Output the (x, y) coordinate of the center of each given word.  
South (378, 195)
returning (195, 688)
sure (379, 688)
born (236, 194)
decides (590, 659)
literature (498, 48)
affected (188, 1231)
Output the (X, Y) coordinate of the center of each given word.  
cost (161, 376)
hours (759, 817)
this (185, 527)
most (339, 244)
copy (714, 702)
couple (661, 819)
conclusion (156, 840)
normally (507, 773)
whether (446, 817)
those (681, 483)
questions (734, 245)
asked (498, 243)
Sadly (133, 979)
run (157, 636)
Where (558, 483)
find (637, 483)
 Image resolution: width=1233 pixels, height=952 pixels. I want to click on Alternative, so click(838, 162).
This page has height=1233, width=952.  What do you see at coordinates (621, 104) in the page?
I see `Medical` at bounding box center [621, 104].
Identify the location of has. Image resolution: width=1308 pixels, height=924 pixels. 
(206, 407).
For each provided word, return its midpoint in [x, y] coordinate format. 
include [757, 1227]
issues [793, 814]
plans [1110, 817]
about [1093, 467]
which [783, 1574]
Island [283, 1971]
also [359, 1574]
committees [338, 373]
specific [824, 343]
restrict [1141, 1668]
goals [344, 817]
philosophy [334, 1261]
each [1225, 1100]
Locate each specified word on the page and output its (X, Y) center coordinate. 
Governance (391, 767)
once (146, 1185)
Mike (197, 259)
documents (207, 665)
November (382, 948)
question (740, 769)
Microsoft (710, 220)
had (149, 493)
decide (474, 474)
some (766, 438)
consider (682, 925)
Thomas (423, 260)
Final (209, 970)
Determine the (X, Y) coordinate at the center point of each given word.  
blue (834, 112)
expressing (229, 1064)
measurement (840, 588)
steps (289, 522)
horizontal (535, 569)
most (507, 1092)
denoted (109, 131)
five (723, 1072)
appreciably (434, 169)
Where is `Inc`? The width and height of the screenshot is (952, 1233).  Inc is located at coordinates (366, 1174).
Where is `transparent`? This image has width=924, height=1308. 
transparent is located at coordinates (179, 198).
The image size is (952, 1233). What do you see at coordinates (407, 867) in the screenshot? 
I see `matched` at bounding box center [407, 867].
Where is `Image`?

• WHAT THE TASK REQUIRES
Reproduce all of the data above, word for word, without changing, adding, or omitting anything.

• EXERCISE SOLUTION
Output the (x, y) coordinate of the center of each given word.  
South (378, 195)
returning (195, 688)
sure (379, 688)
born (236, 194)
decides (590, 659)
literature (498, 48)
affected (188, 1231)
Output the (X, Y) coordinate of the center of each given word.  
cost (161, 376)
hours (759, 817)
this (185, 527)
most (339, 244)
copy (714, 702)
couple (661, 819)
conclusion (156, 840)
normally (507, 773)
whether (446, 817)
those (681, 483)
questions (734, 245)
asked (498, 243)
Sadly (133, 979)
run (157, 636)
Where (558, 483)
find (637, 483)
 Image resolution: width=1233 pixels, height=952 pixels. I want to click on Alternative, so click(838, 162).
This page has height=1233, width=952.  What do you see at coordinates (621, 104) in the page?
I see `Medical` at bounding box center [621, 104].
Identify the location of has. Image resolution: width=1308 pixels, height=924 pixels. 
(206, 407).
For each provided word, return its midpoint in [x, y] coordinate format. 
include [757, 1227]
issues [793, 814]
plans [1110, 817]
about [1093, 467]
which [783, 1574]
Island [283, 1971]
also [359, 1574]
committees [338, 373]
specific [824, 343]
restrict [1141, 1668]
goals [344, 817]
philosophy [334, 1261]
each [1225, 1100]
Locate each specified word on the page and output its (X, Y) center coordinate. 
Governance (391, 767)
once (146, 1185)
Mike (197, 259)
documents (207, 665)
November (382, 948)
question (740, 769)
Microsoft (710, 220)
had (149, 493)
decide (474, 474)
some (766, 438)
consider (682, 925)
Thomas (423, 260)
Final (209, 970)
Determine the (X, Y) coordinate at the center point of each given word.  
blue (834, 112)
expressing (229, 1064)
measurement (840, 588)
steps (289, 522)
horizontal (535, 569)
most (507, 1092)
denoted (109, 131)
five (723, 1072)
appreciably (434, 169)
Where is `Inc`? The width and height of the screenshot is (952, 1233).  Inc is located at coordinates (366, 1174).
Where is `transparent`? This image has width=924, height=1308. 
transparent is located at coordinates (179, 198).
The image size is (952, 1233). What do you see at coordinates (407, 867) in the screenshot? 
I see `matched` at bounding box center [407, 867].
Where is `Image`?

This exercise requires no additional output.